A Tripartite Consultative Workshop starts tomorrow in Arusha, ending on 17 July.

China’s trade policy review started yesterday at the WTO: the reports submitted by the WTO secretariat and from Beijing can be downloaded here. From the review: US says China’s trade policies are ‘too big for WTO to tackle’

African Trade Report 2018: Boosting intra-African trade – implications of the African Continental Free Trade Area Agreement (Afreximbank)

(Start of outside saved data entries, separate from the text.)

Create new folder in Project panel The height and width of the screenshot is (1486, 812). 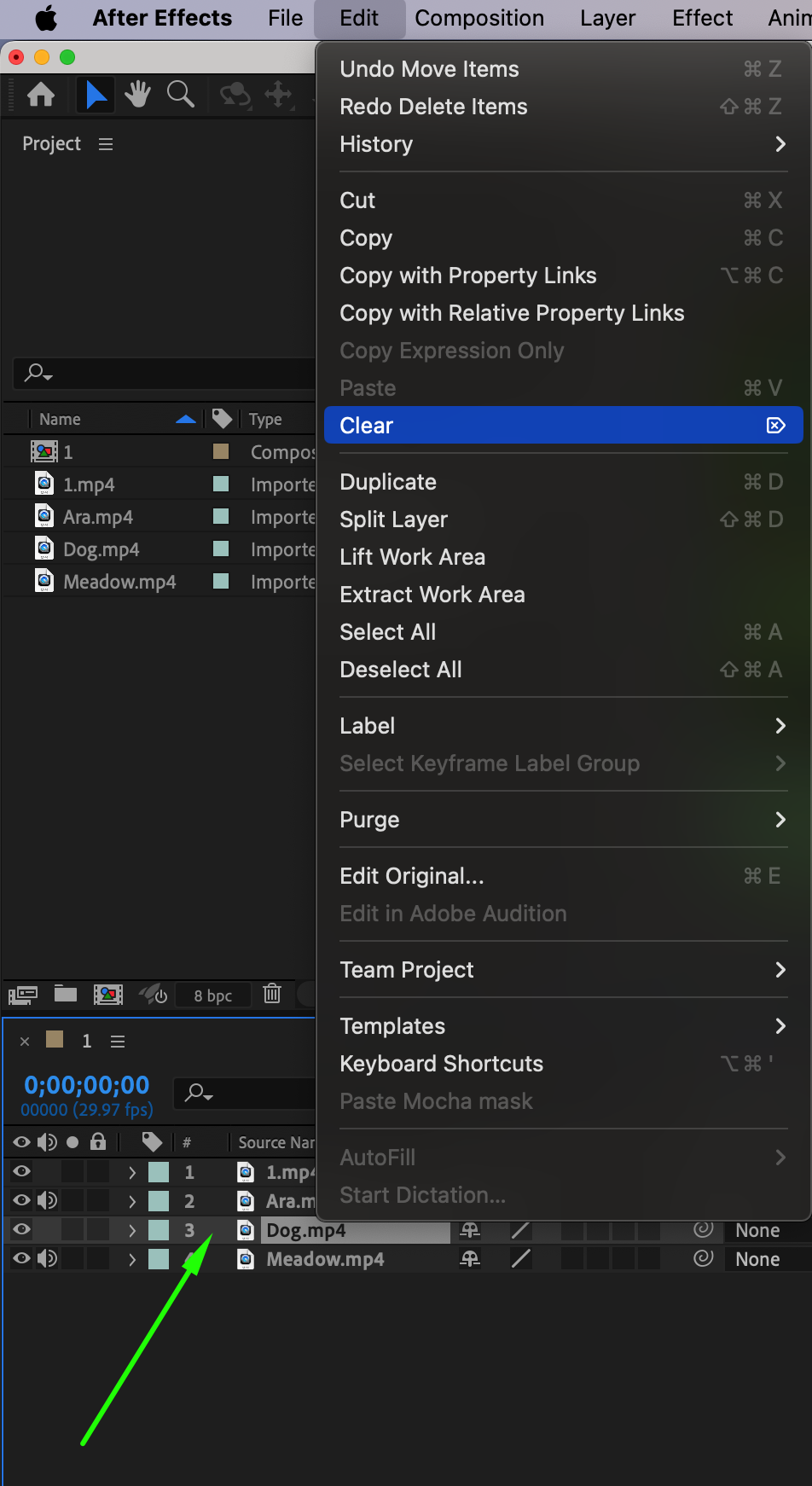pos(66,994)
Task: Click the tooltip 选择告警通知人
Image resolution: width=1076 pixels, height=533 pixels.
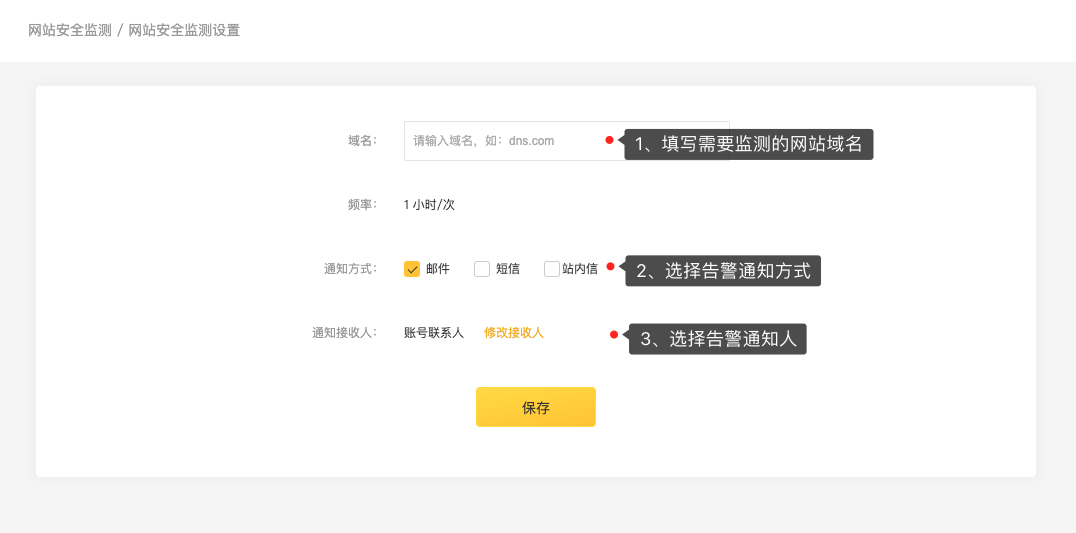Action: pyautogui.click(x=718, y=339)
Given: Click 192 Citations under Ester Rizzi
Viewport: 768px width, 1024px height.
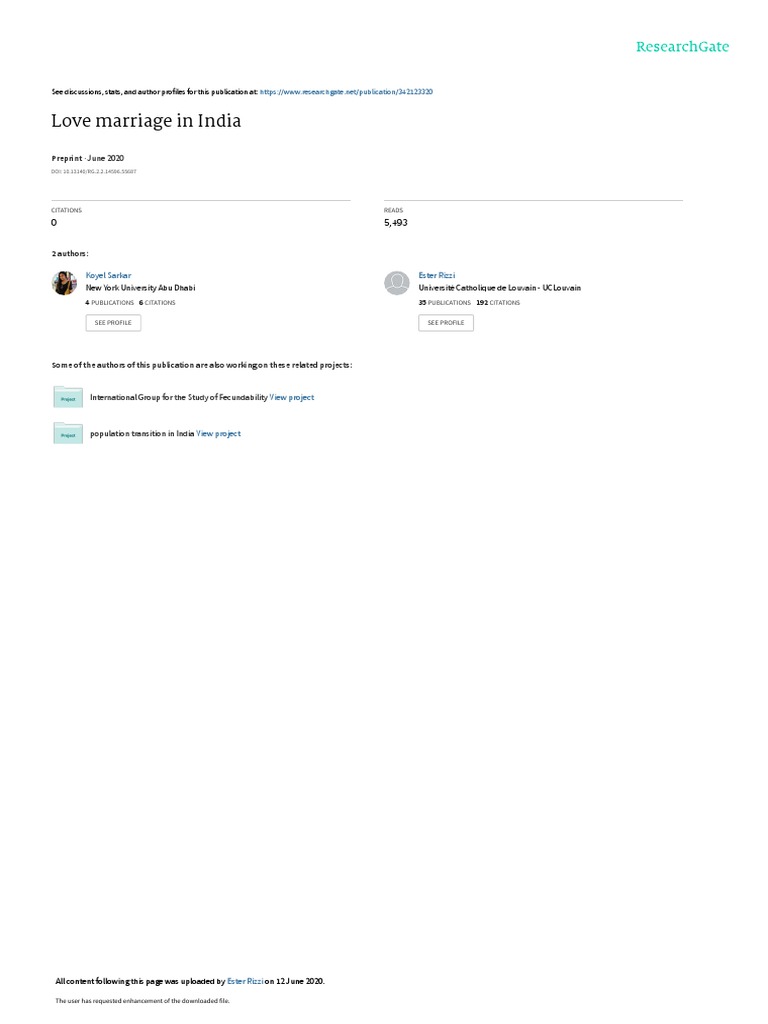Looking at the screenshot, I should pos(498,303).
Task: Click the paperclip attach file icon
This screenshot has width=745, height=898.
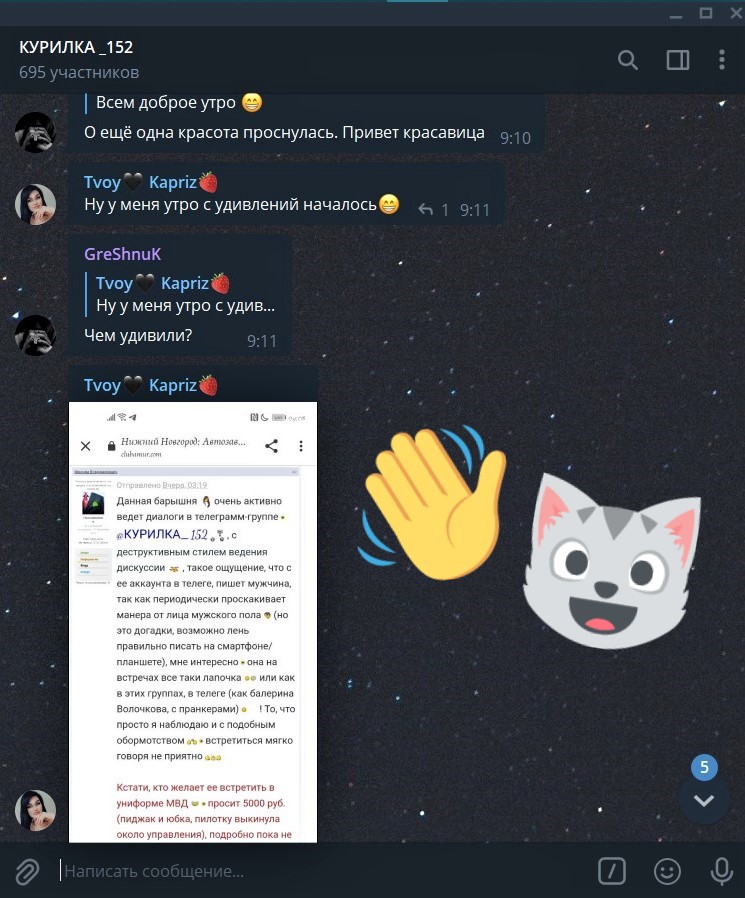Action: 27,871
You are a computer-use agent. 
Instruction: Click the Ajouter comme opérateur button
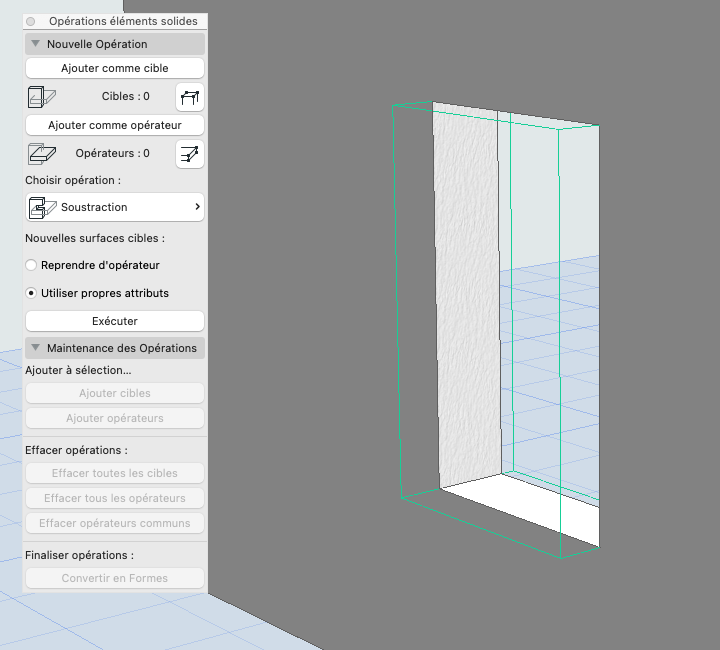point(115,125)
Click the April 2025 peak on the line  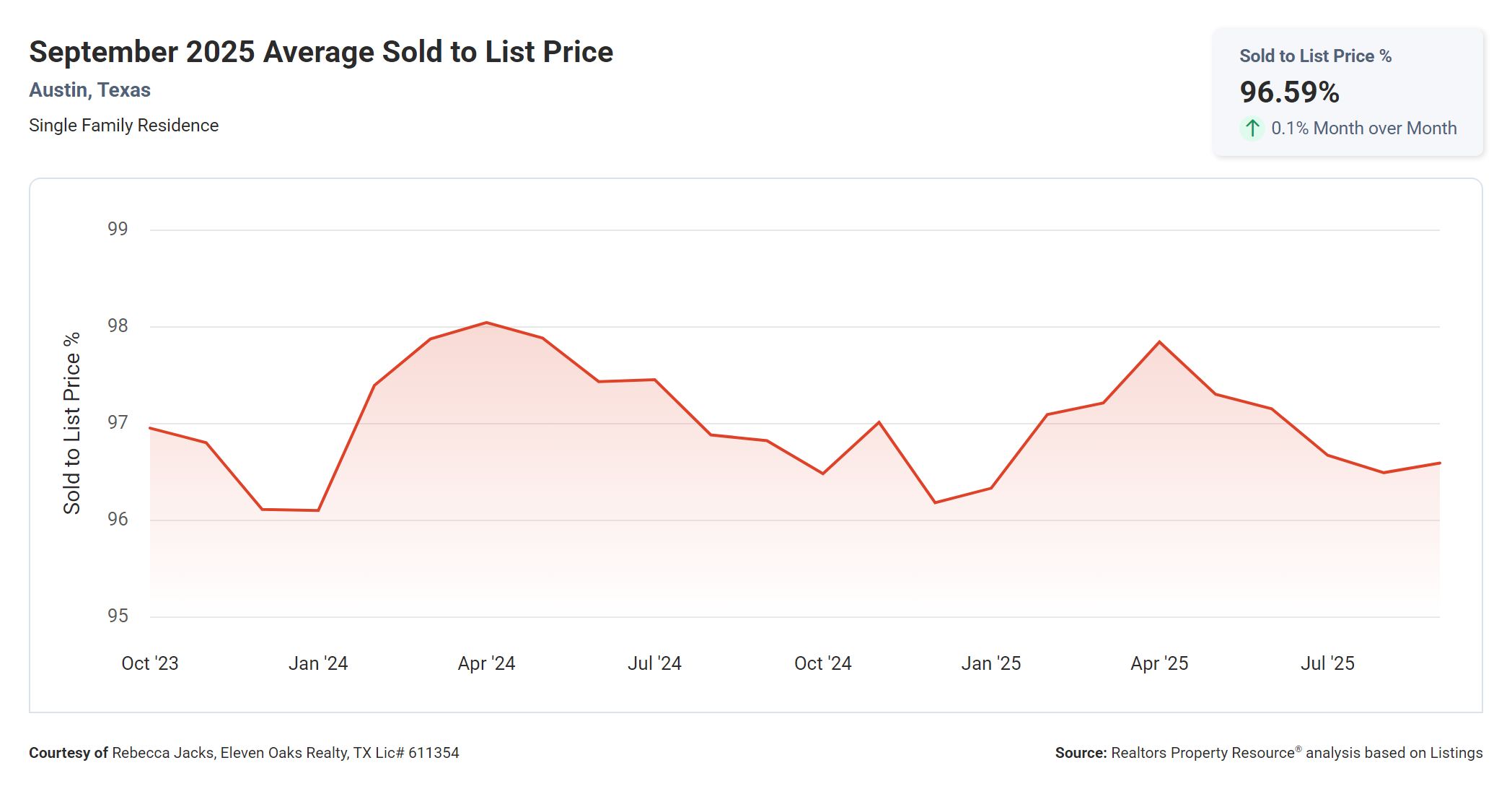point(1159,342)
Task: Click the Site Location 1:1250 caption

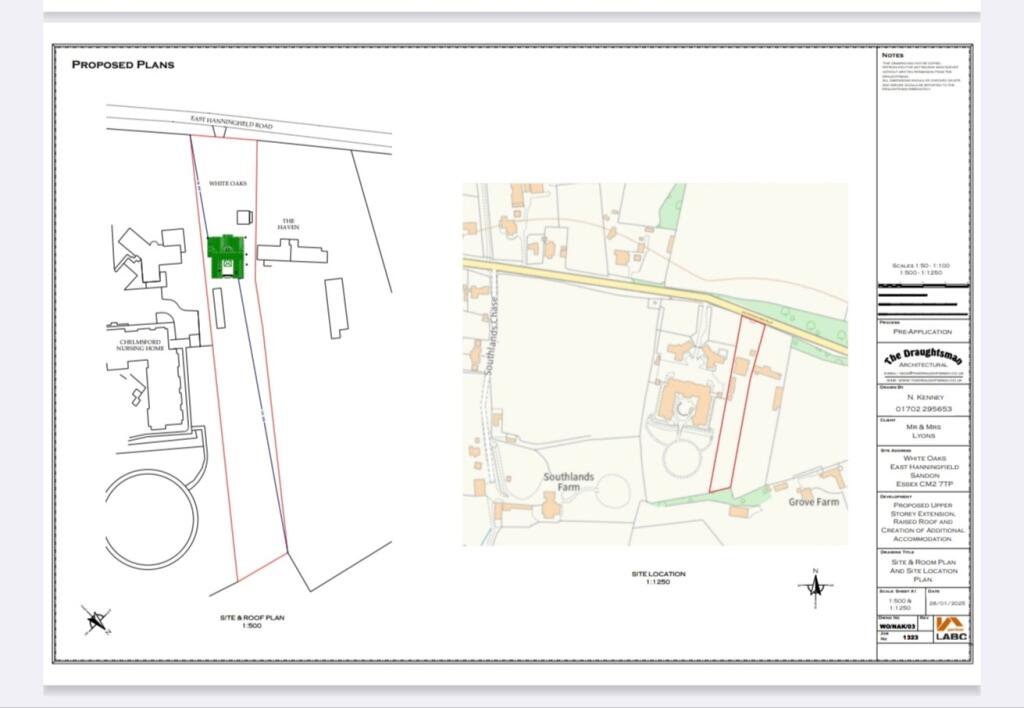Action: [658, 577]
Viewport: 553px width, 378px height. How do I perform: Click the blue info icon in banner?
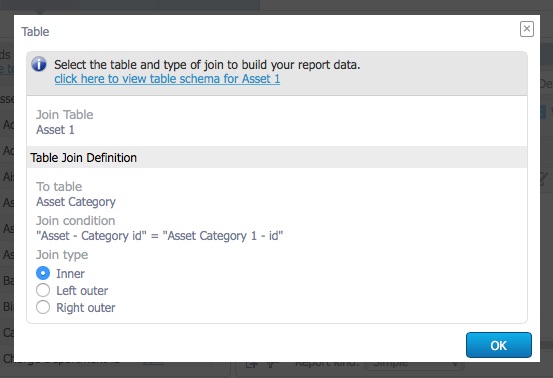(39, 64)
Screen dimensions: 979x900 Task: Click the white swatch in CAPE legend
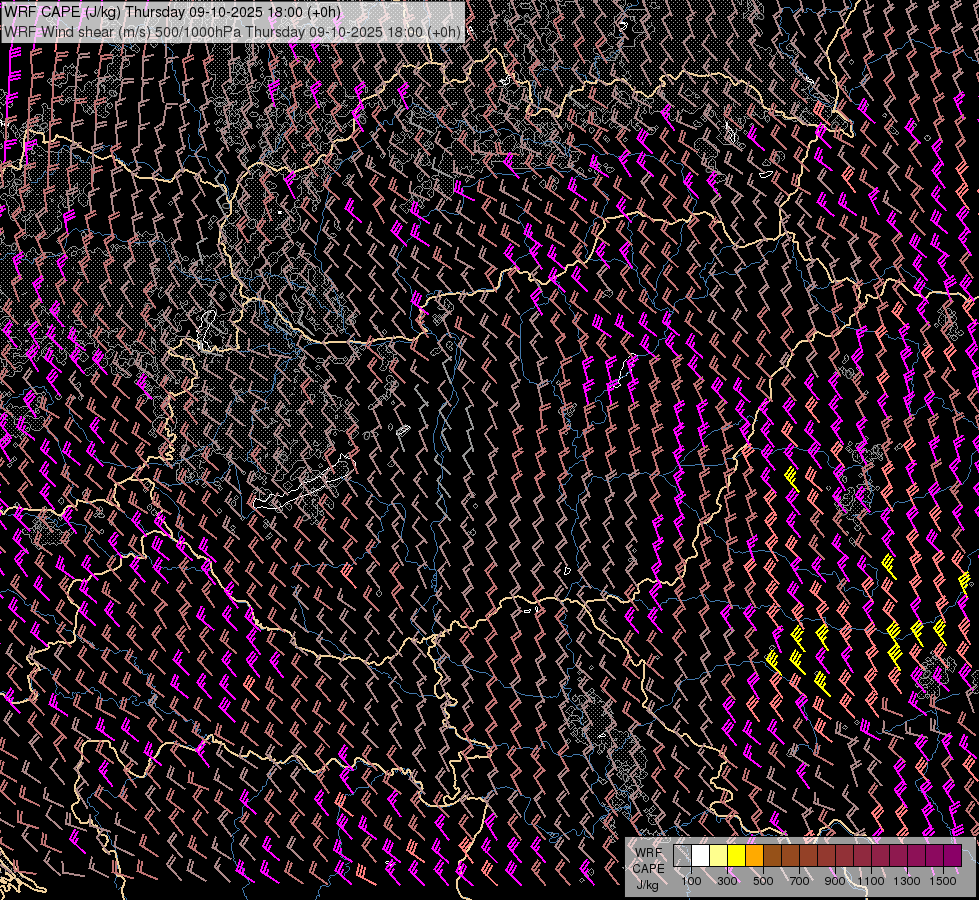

The report is organized in eight chapters. After this Introduction and Executive Summary, Chapter 2 covers the thematic research on “Boosting intra-African Trade: Implications of the African Continental Free Trade Area Agreement”. Chapter 3 reviews global and African economic and financial developments, while Chapter 4 discusses trade and the trading environment pertaining to both the global and African space. Chapter 5 reviews the dynamics of commodity markets. Chapter 6 discusses intra-African trade while Chapter 7 provides a comprehensive analysis of the potential implications of the AfCFTA for intra-African trade. The concluding chapter 8 reviews the prospects for global and African economic and trade developments in the near term. pdf Lengthy pertinent extracts (3.81 MB) :

2.2 Africa’s export structure and the AfCFTA. The export concentration index, estimated by the Herfindahl-Hirschmann Index, for each country in Africa for selected years shows considerable heterogeneity in the export concentration of individual countries (Table 2.1). Many countries have reduced their export concentration indices in recent years. Examples are Egypt (0.23 in 2005 to 0.15 in 2016), Lesotho (0.39 to 0.28) and South Africa (0.14 to 0.12). Yet, many countries, especially highly commodity and natural resource-dependent economies still had very high export concentrations in 2016. These include Botswana (0.88), Guinea-Bissau (0.88), Gabon (0.76), Angola (0.93) and Nigeria (0.73). These high export concentrations make these countries extremely vulnerable to adverse external economic shocks.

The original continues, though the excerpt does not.